— Article —
---

Freiburg and the Breisgau in the Peasants' War


Organization, execution, and consequences of peasant violence against castles, towns, and monasteries 1524/1525

Red Baron blogged about the Peasants' War before, and there is no end to it yet. This two-day conference was highly professional and too specialised for a physicist. Still, I found two lectures devoted to Freiburg.


The evening before the conference proper, aimed to present a history book: The Peasants' War in Freiburg and the Breisgau. A reader on the history of a crisis. This book, written by experts, formed the basis for the lectures of the following two days.


A lecture followed the book presentation: Punishing and Killing - Excessive Violence in the Peasants' War. There was looting, arson, rape and the occasional homicide on the part of the peasants, but the reaction of the authorities was excessive.

---

— Data —

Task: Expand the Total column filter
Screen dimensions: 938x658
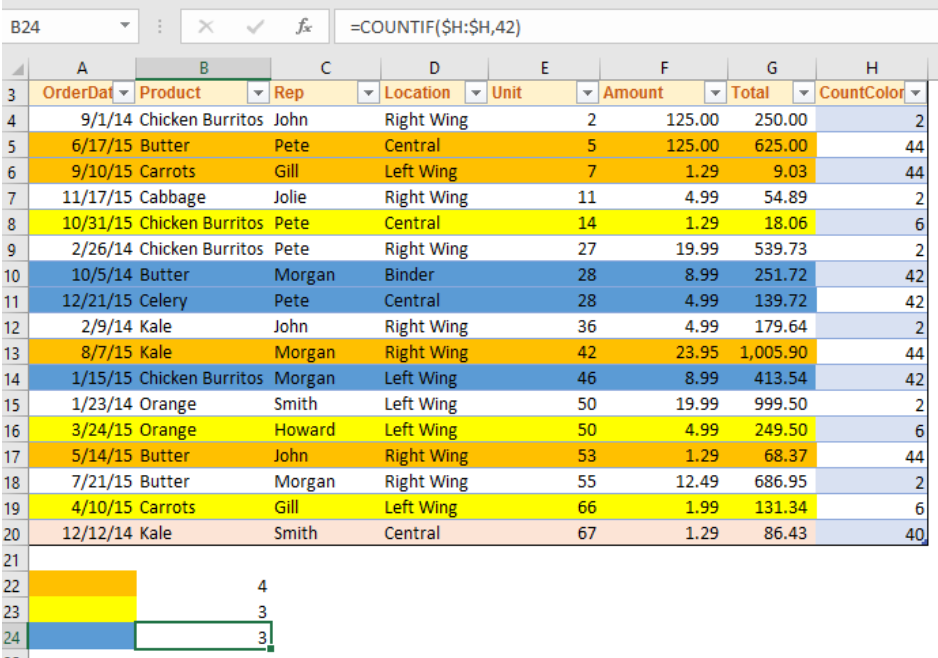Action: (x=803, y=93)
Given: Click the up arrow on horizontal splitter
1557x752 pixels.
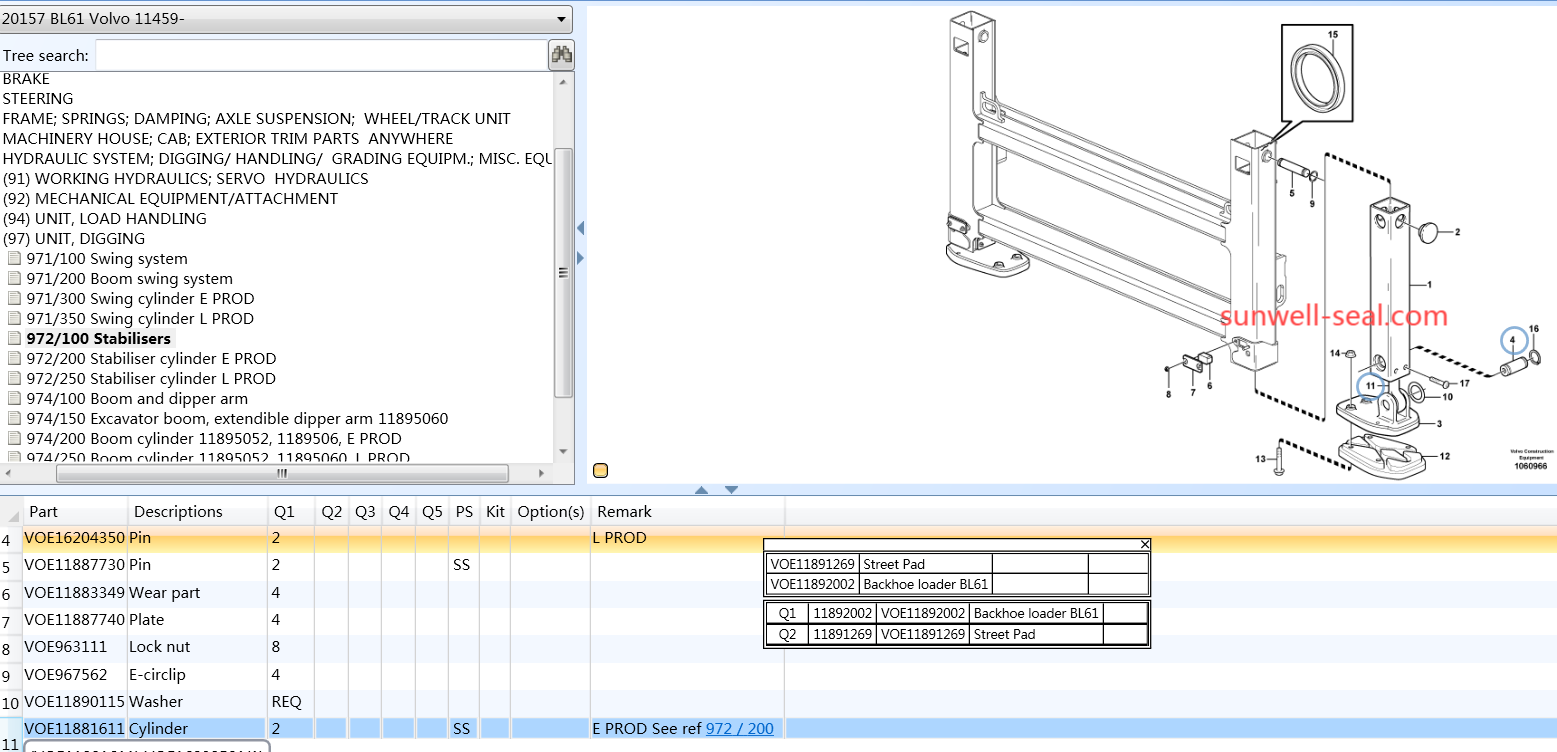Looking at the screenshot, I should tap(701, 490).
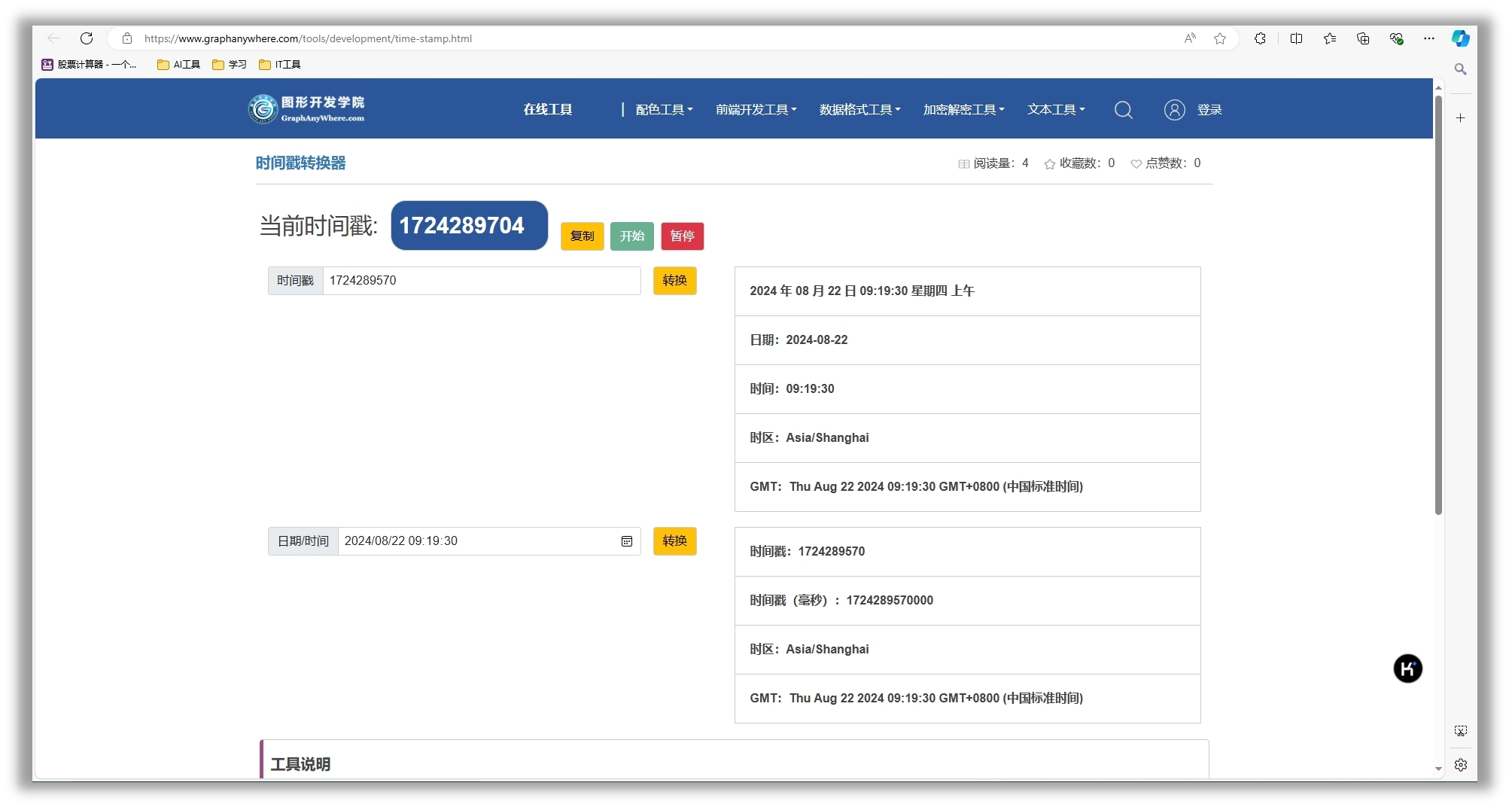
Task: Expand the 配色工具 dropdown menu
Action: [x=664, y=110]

---

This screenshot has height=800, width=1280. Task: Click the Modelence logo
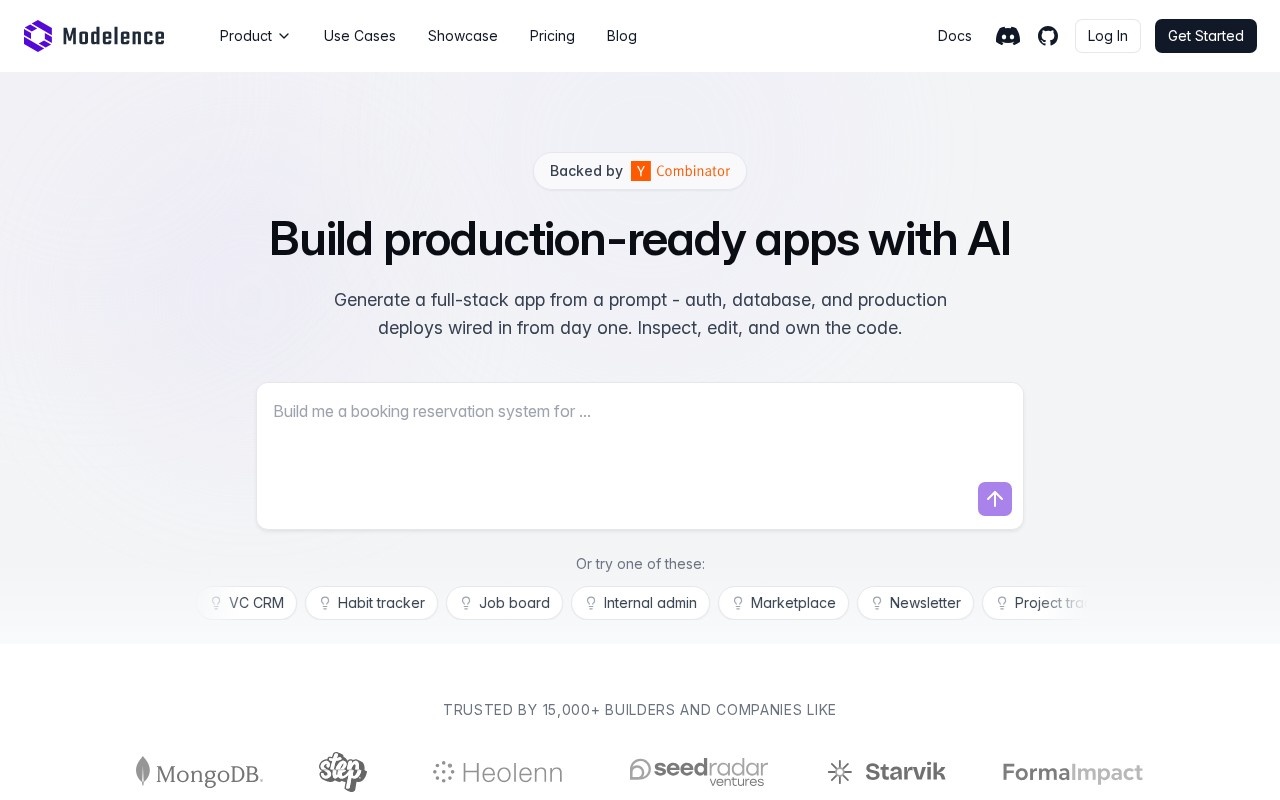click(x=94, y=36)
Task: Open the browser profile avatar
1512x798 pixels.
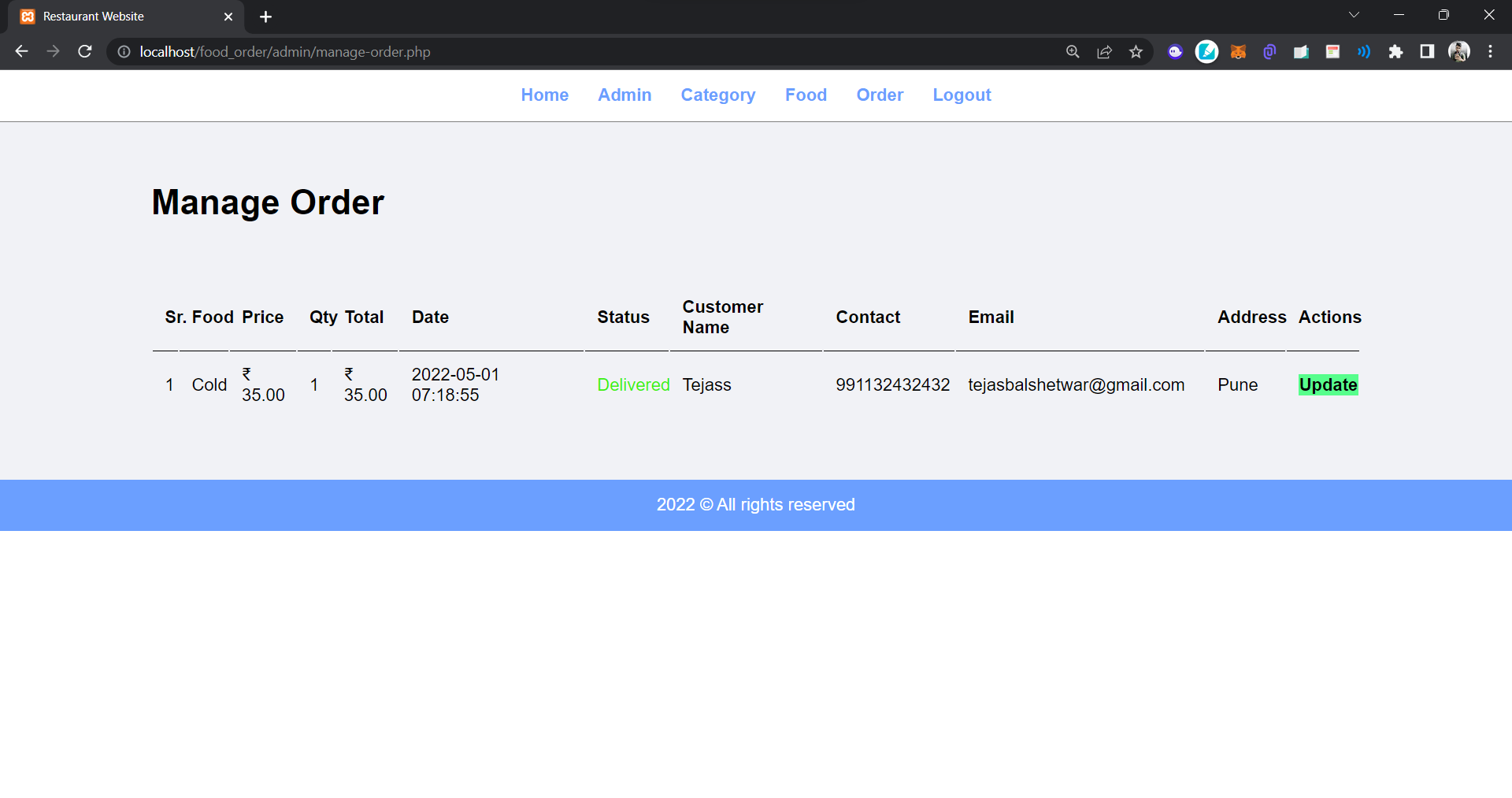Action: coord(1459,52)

---

— What this exercise asks —
A) Update the blog post from "Red Baron blogged" to "devoted to Freiburg.", inclusive, replacing "physicist" with "historian".
B) Answer these questions about the blog post:
(i) How many lectures devoted to Freiburg did the writer find at the conference?
(ii) What formed the basis for the lectures of the two conference days?
(iii) What was the title of the lecture that followed the book presentation?
The lines are separate material and have no connection to the blog post.

— Final answers —
A)
Red Baron blogged about the Peasants' War before, and there is no end to it yet. This two-day conference was highly professional and too specialised for a historian. Still, I found two lectures devoted to Freiburg.

B)
(i) Two.
(ii) The history book The Peasants' War in Freiburg and the Breisgau. A reader on the history of a crisis, written by experts.
(iii) Punishing and Killing - Excessive Violence in the Peasants' War.